Different Approach: Remove Only Vowels
Vowels area bit more of a 'gluey' letter, removing them from words tends to make more sense than just random letters. A word losing most of its consonants turns it into more 'primordial soup' than just the vowels generally.
import random
import re
VOWELS = ["a", "e", "i", "o", "u"]
def encode(text: str, remove_rate: float) -> str:
"""
Remove vowels from the string
We shouldn't remove any spaces, to give autocorrect a fighting chance
Args:
text (str): String to be 'encoded'
remove_rate (float): [0,1] proportion of vowels to be removed.
Returns:
str: lossily encoded string
"""
if remove_rate > 1:
raise ValueError("Remove rate greater than 1")
if remove_rate < 0:
raise ValueError("Remove rate less than 0")
text_list = list(text)
# Strip out spaces, punctuation since we don't need them here
stripped = [l for l in text_list if l in VOWELS]
letters_to_remove = int(remove_rate * len(stripped))
for _ in range(letters_to_remove):
choice = random.randint(0, len(text_list) - 1)
while text_list[choice] not in VOWELS:
choice = random.randint(0, len(text_list) - 1)
del text_list[choice]
removed_letters = "".join(text_list)
# Make multiple spaces just one
return re.sub(" +", " ", removed_letters)
Again using that phrase:
The Quick Brown Fox Jumps Over The Lazy Dog
We can see the results for 0.5
Th Qck Brown Fx Jmps Over The Lazy Dog
This makes much more sense in my opinion but is obviously a smaller 'saving' than the first approach
We can even remove all the vowels
Th Qck Brwn Fx Jmps Ovr Th Lzy Dg
And this is pretty much intelligible still even without 'decoding'.
Using the same decoding scheme we end up with something like
the ack brown fix jumps or the lay do
However, this is probably because the autocorrect favours words that are the same length. It's also worth noting there's no real contextual information for each word 'brown fix' makes no sense where 'fox' would be a better option.
Demo on Longer Text
We can take Genesis 1:1 as our text to be encoded:
In the beginning God created the heavens and the earth. Now the earth was formless and empty, darkness was over the surface of the deep, and the Spirit of God was hovering over the waters.
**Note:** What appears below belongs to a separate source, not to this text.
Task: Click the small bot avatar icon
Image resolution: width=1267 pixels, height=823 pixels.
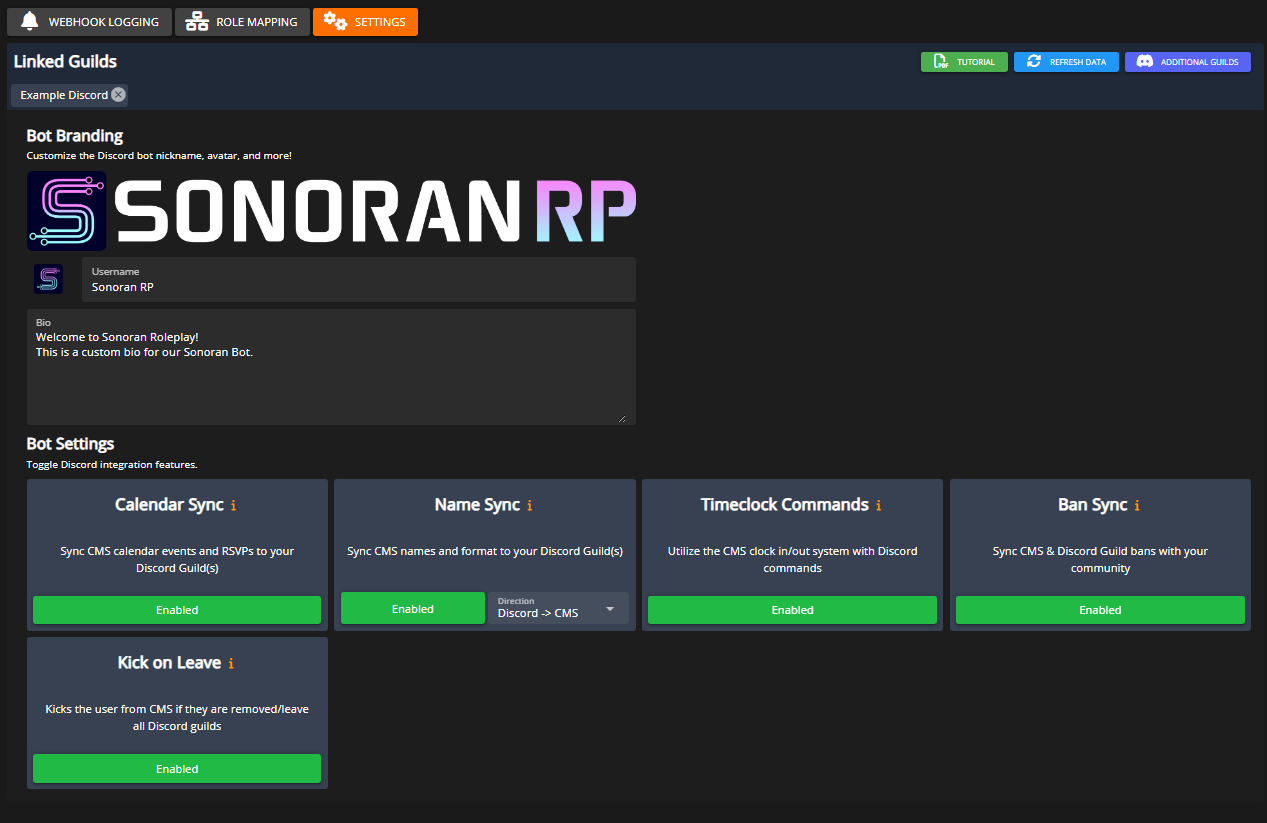Action: pyautogui.click(x=48, y=279)
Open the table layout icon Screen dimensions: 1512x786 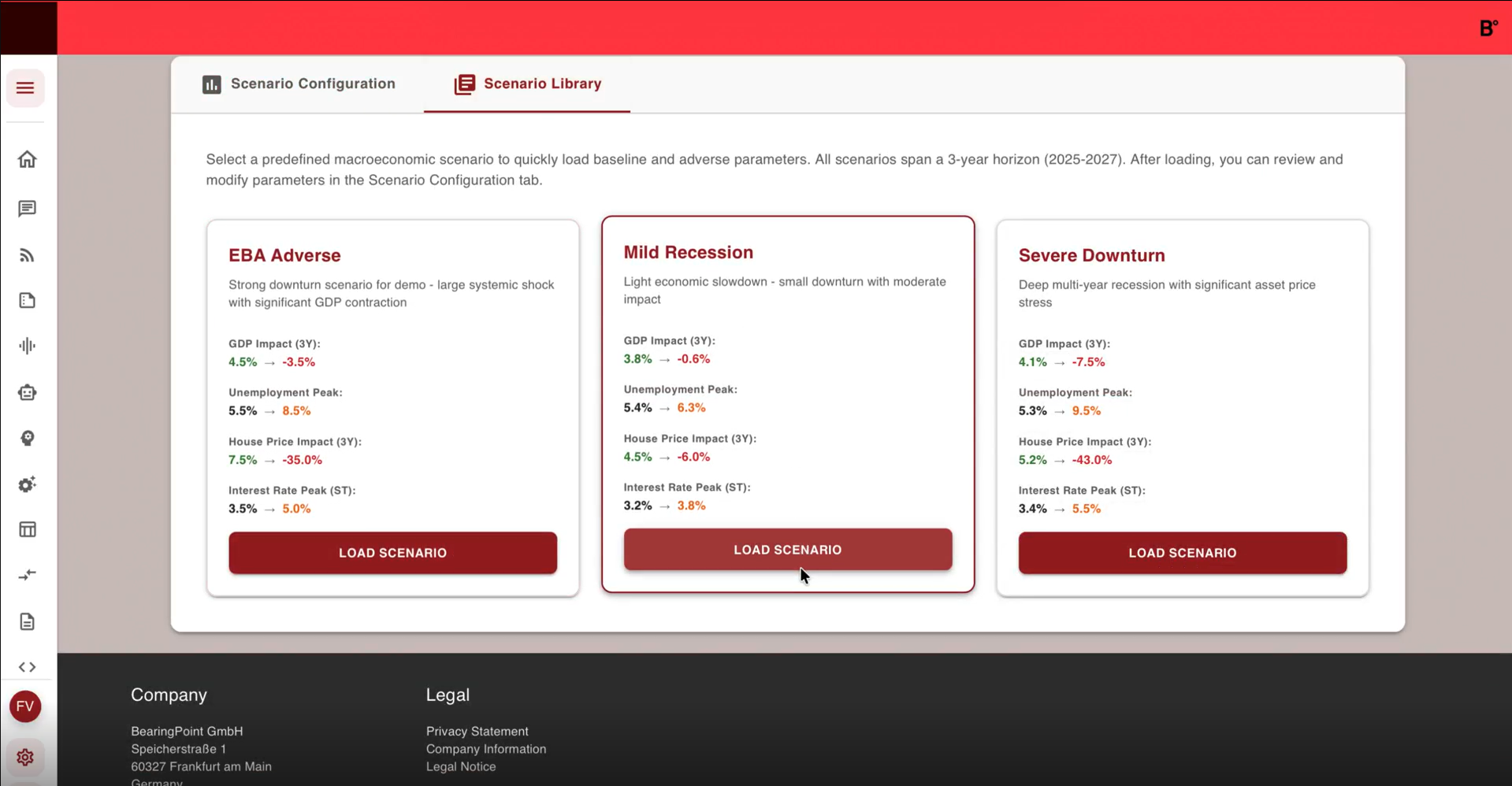(27, 529)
Encoded with 50% of the vowels dropped:
In th bgnning Gd cratd th hevns and the arth. Nw the earth was formlss nd empty, darkness was ovr th surfac of th dep, and the Sprt of God was hverng ver th wtrs.
Decoded:
In the banning go crate the hens and the earth no the earth was formless and empty darkness was or the surface of the dept and the sort of God was hovering ver the worse
We get a compression ratio of 1.16, which is not great considering how different the decoded text is! However, perhaps this shows some promise of a sort of poetic re-imagining of the input text.
Removing all of the vowels from the text ends up with this after decoding:
In the boning go crud the hans and the the no the ruth is frills and empty dress is or the safe i the do and the sort i go is having or the worse
Which I think is at least somewhat interesting for having the same structure as the original text but interprets very differently.